**Your assignment:** Reproduce all of the entries below exactly, without a single change.

**Data shown:**
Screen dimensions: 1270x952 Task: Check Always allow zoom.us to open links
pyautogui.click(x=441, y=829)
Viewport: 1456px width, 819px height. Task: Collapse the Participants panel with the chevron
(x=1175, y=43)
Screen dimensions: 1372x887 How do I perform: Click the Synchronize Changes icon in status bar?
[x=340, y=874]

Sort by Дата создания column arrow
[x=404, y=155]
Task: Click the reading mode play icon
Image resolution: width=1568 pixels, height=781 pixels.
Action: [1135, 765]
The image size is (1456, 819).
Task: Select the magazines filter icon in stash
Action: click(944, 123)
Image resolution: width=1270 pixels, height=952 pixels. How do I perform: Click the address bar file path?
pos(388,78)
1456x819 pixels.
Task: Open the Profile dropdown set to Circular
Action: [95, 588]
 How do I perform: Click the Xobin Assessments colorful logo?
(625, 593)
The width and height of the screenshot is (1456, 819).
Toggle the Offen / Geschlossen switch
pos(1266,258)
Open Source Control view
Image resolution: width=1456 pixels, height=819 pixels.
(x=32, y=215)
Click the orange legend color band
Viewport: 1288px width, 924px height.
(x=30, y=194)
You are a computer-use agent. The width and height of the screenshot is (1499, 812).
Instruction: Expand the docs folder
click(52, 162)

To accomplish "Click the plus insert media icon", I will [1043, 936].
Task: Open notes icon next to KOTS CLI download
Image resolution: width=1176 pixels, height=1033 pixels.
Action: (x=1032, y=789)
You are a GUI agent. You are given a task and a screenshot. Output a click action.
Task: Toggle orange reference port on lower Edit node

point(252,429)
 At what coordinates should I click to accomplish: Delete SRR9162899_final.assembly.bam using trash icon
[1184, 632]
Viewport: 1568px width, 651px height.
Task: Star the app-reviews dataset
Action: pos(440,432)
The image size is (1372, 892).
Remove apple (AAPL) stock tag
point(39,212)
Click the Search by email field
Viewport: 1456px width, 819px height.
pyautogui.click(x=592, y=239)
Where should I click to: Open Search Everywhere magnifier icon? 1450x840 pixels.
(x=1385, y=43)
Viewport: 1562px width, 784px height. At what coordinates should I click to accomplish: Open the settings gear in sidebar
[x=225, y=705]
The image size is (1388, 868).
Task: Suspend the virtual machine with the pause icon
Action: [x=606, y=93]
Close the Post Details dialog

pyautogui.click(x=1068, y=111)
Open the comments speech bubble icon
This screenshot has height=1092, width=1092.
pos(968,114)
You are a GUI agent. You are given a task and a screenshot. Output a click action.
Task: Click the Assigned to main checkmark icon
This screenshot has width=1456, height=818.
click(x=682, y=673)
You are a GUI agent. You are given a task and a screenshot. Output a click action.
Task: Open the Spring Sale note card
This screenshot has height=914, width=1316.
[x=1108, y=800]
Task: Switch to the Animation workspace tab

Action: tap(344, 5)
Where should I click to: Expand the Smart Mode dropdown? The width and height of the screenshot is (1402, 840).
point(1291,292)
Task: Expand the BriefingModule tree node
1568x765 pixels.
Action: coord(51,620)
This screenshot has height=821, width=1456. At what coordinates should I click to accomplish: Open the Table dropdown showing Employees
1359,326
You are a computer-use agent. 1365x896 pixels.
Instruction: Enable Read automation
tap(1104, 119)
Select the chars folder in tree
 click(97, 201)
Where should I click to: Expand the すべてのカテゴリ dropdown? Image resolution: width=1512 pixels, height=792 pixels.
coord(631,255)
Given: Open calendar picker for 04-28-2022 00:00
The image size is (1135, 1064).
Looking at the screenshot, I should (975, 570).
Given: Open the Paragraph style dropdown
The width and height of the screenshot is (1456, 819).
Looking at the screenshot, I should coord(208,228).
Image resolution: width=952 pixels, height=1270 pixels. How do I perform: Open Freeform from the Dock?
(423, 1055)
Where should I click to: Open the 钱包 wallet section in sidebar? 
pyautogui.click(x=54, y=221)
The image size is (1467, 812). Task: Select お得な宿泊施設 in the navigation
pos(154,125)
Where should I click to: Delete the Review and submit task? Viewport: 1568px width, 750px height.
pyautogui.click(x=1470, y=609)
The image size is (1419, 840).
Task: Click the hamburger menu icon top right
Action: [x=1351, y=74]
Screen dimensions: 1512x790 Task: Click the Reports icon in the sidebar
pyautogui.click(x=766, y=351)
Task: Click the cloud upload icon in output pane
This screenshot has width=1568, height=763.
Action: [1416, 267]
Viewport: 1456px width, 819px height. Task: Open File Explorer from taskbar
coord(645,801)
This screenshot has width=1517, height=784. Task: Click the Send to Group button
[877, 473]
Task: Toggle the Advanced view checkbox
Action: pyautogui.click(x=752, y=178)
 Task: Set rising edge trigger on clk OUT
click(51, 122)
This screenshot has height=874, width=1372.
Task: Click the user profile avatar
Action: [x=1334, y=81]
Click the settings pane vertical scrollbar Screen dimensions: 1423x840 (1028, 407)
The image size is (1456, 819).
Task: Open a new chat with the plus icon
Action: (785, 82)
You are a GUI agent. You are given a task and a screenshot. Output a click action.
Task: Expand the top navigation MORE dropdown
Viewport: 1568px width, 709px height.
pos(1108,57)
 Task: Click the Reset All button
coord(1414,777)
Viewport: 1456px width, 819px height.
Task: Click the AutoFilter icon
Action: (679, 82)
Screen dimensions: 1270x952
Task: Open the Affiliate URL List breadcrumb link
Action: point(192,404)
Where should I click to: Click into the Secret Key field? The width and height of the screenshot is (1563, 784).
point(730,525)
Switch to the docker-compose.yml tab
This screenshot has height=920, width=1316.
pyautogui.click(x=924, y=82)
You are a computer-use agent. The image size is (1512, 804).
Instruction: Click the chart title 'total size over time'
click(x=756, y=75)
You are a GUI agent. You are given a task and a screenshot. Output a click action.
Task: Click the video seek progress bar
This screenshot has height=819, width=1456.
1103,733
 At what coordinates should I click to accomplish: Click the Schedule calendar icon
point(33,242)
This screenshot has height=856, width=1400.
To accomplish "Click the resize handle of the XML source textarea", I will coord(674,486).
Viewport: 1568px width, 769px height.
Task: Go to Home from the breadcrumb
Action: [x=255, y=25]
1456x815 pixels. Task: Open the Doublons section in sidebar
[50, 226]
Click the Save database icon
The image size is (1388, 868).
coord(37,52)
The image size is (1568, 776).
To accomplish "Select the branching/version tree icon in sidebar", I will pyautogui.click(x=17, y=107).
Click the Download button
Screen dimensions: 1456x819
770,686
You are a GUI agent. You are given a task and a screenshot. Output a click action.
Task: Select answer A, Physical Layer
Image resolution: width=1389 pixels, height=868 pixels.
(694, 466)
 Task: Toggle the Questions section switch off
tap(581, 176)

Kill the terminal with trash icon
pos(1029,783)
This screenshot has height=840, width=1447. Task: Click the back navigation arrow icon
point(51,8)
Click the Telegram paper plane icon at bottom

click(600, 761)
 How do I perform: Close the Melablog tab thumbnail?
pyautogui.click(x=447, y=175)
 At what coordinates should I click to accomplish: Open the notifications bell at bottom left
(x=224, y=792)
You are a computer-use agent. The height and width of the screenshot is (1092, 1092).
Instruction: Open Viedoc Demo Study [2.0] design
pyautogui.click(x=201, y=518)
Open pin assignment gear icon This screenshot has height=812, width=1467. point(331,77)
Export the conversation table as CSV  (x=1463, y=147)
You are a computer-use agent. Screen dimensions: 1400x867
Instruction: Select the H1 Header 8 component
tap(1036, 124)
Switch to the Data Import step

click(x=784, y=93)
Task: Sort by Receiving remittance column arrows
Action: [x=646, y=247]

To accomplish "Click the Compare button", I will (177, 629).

**Answer for the task:**
Screen dimensions: 1270x952 Task: Check Always allow zoom.us to open links
pyautogui.click(x=441, y=829)
Viewport: 1456px width, 819px height. Task: Collapse the Participants panel with the chevron
(x=1175, y=43)
Screen dimensions: 1372x887 How do I perform: Click the Synchronize Changes icon in status bar?
[x=340, y=874]

Sort by Дата создания column arrow
[x=404, y=155]
Task: Click the reading mode play icon
Image resolution: width=1568 pixels, height=781 pixels.
Action: [1135, 765]
The image size is (1456, 819).
Task: Select the magazines filter icon in stash
Action: click(944, 123)
Image resolution: width=1270 pixels, height=952 pixels. How do I perform: Click the address bar file path?
pos(388,78)
1456x819 pixels.
Task: Open the Profile dropdown set to Circular
Action: [95, 588]
 How do I perform: Click the Xobin Assessments colorful logo?
(625, 593)
The width and height of the screenshot is (1456, 819).
Toggle the Offen / Geschlossen switch
pos(1266,258)
Open Source Control view
Image resolution: width=1456 pixels, height=819 pixels.
(x=32, y=215)
Click the orange legend color band
Viewport: 1288px width, 924px height.
(x=30, y=194)
You are a computer-use agent. The width and height of the screenshot is (1499, 812).
Instruction: Expand the docs folder
click(52, 162)

To accomplish "Click the plus insert media icon", I will [1043, 936].
Task: Open notes icon next to KOTS CLI download
Image resolution: width=1176 pixels, height=1033 pixels.
Action: (x=1032, y=789)
You are a GUI agent. You are given a task and a screenshot. Output a click action.
Task: Toggle orange reference port on lower Edit node

point(252,429)
 At what coordinates should I click to accomplish: Delete SRR9162899_final.assembly.bam using trash icon
[1184, 632]
Viewport: 1568px width, 651px height.
Task: Star the app-reviews dataset
Action: pos(440,432)
The image size is (1372, 892).
Remove apple (AAPL) stock tag
point(39,212)
Click the Search by email field
Viewport: 1456px width, 819px height.
pyautogui.click(x=592, y=239)
Where should I click to: Open Search Everywhere magnifier icon? 1450x840 pixels.
(x=1385, y=43)
Viewport: 1562px width, 784px height. At what coordinates should I click to accomplish: Open the settings gear in sidebar
[x=225, y=705]
The image size is (1388, 868).
Task: Suspend the virtual machine with the pause icon
Action: [x=606, y=93]
Close the Post Details dialog

pyautogui.click(x=1068, y=111)
Open the comments speech bubble icon
This screenshot has height=1092, width=1092.
pos(968,114)
You are a GUI agent. You are given a task and a screenshot. Output a click action.
Task: Click the Assigned to main checkmark icon
This screenshot has width=1456, height=818.
click(x=682, y=673)
You are a GUI agent. You are given a task and a screenshot. Output a click action.
Task: Open the Spring Sale note card
This screenshot has height=914, width=1316.
[x=1108, y=800]
Task: Switch to the Animation workspace tab

Action: tap(344, 5)
Where should I click to: Expand the Smart Mode dropdown? The width and height of the screenshot is (1402, 840).
point(1291,292)
Task: Expand the BriefingModule tree node
1568x765 pixels.
Action: coord(51,620)
This screenshot has height=821, width=1456. At what coordinates should I click to accomplish: Open the Table dropdown showing Employees
1359,326
You are a computer-use agent. 1365x896 pixels.
Instruction: Enable Read automation
tap(1104, 119)
Select the chars folder in tree
 click(97, 201)
Where should I click to: Expand the すべてのカテゴリ dropdown? Image resolution: width=1512 pixels, height=792 pixels.
coord(631,255)
Given: Open calendar picker for 04-28-2022 00:00
The image size is (1135, 1064).
Looking at the screenshot, I should (975, 570).
Given: Open the Paragraph style dropdown
The width and height of the screenshot is (1456, 819).
Looking at the screenshot, I should coord(208,228).
Image resolution: width=952 pixels, height=1270 pixels. How do I perform: Open Freeform from the Dock?
(423, 1055)
Where should I click to: Open the 钱包 wallet section in sidebar? 
pyautogui.click(x=54, y=221)
The image size is (1467, 812). Task: Select お得な宿泊施設 in the navigation
pos(154,125)
Where should I click to: Delete the Review and submit task? Viewport: 1568px width, 750px height.
pyautogui.click(x=1470, y=609)
The image size is (1419, 840).
Task: Click the hamburger menu icon top right
Action: [x=1351, y=74]
Screen dimensions: 1512x790 Task: Click the Reports icon in the sidebar
pyautogui.click(x=766, y=351)
Task: Click the cloud upload icon in output pane
This screenshot has width=1568, height=763.
Action: [1416, 267]
Viewport: 1456px width, 819px height. Task: Open File Explorer from taskbar
coord(645,801)
This screenshot has width=1517, height=784. Task: Click the Send to Group button
[877, 473]
Task: Toggle the Advanced view checkbox
Action: pyautogui.click(x=752, y=178)
 Task: Set rising edge trigger on clk OUT
click(51, 122)
This screenshot has height=874, width=1372.
Task: Click the user profile avatar
Action: [x=1334, y=81]
Click the settings pane vertical scrollbar Screen dimensions: 1423x840 (1028, 407)
The image size is (1456, 819).
Task: Open a new chat with the plus icon
Action: (785, 82)
You are a GUI agent. You are given a task and a screenshot. Output a click action.
Task: Expand the top navigation MORE dropdown
Viewport: 1568px width, 709px height.
pos(1108,57)
 Task: Click the Reset All button
coord(1414,777)
Viewport: 1456px width, 819px height.
Task: Click the AutoFilter icon
Action: (679, 82)
Screen dimensions: 1270x952
Task: Open the Affiliate URL List breadcrumb link
Action: point(192,404)
Where should I click to: Click into the Secret Key field? The width and height of the screenshot is (1563, 784).
point(730,525)
Switch to the docker-compose.yml tab
This screenshot has height=920, width=1316.
pyautogui.click(x=924, y=82)
You are a computer-use agent. The image size is (1512, 804).
Instruction: Click the chart title 'total size over time'
click(x=756, y=75)
You are a GUI agent. You are given a task and a screenshot. Output a click action.
Task: Click the video seek progress bar
This screenshot has height=819, width=1456.
1103,733
 At what coordinates should I click to accomplish: Click the Schedule calendar icon
point(33,242)
This screenshot has height=856, width=1400.
To accomplish "Click the resize handle of the XML source textarea", I will coord(674,486).
Viewport: 1568px width, 769px height.
Task: Go to Home from the breadcrumb
Action: [x=255, y=25]
1456x815 pixels. Task: Open the Doublons section in sidebar
[50, 226]
Click the Save database icon
The image size is (1388, 868).
coord(37,52)
The image size is (1568, 776).
To accomplish "Select the branching/version tree icon in sidebar", I will pyautogui.click(x=17, y=107).
Click the Download button
Screen dimensions: 1456x819
770,686
You are a GUI agent. You are given a task and a screenshot. Output a click action.
Task: Select answer A, Physical Layer
Image resolution: width=1389 pixels, height=868 pixels.
(694, 466)
 Task: Toggle the Questions section switch off
tap(581, 176)

Kill the terminal with trash icon
pos(1029,783)
This screenshot has height=840, width=1447. Task: Click the back navigation arrow icon
point(51,8)
Click the Telegram paper plane icon at bottom

click(600, 761)
 How do I perform: Close the Melablog tab thumbnail?
pyautogui.click(x=447, y=175)
 At what coordinates should I click to accomplish: Open the notifications bell at bottom left
(x=224, y=792)
You are a computer-use agent. The height and width of the screenshot is (1092, 1092).
Instruction: Open Viedoc Demo Study [2.0] design
pyautogui.click(x=201, y=518)
Open pin assignment gear icon This screenshot has height=812, width=1467. point(331,77)
Export the conversation table as CSV  (x=1463, y=147)
You are a computer-use agent. Screen dimensions: 1400x867
Instruction: Select the H1 Header 8 component
tap(1036, 124)
Switch to the Data Import step

click(x=784, y=93)
Task: Sort by Receiving remittance column arrows
Action: [x=646, y=247]

To accomplish "Click the Compare button", I will (177, 629).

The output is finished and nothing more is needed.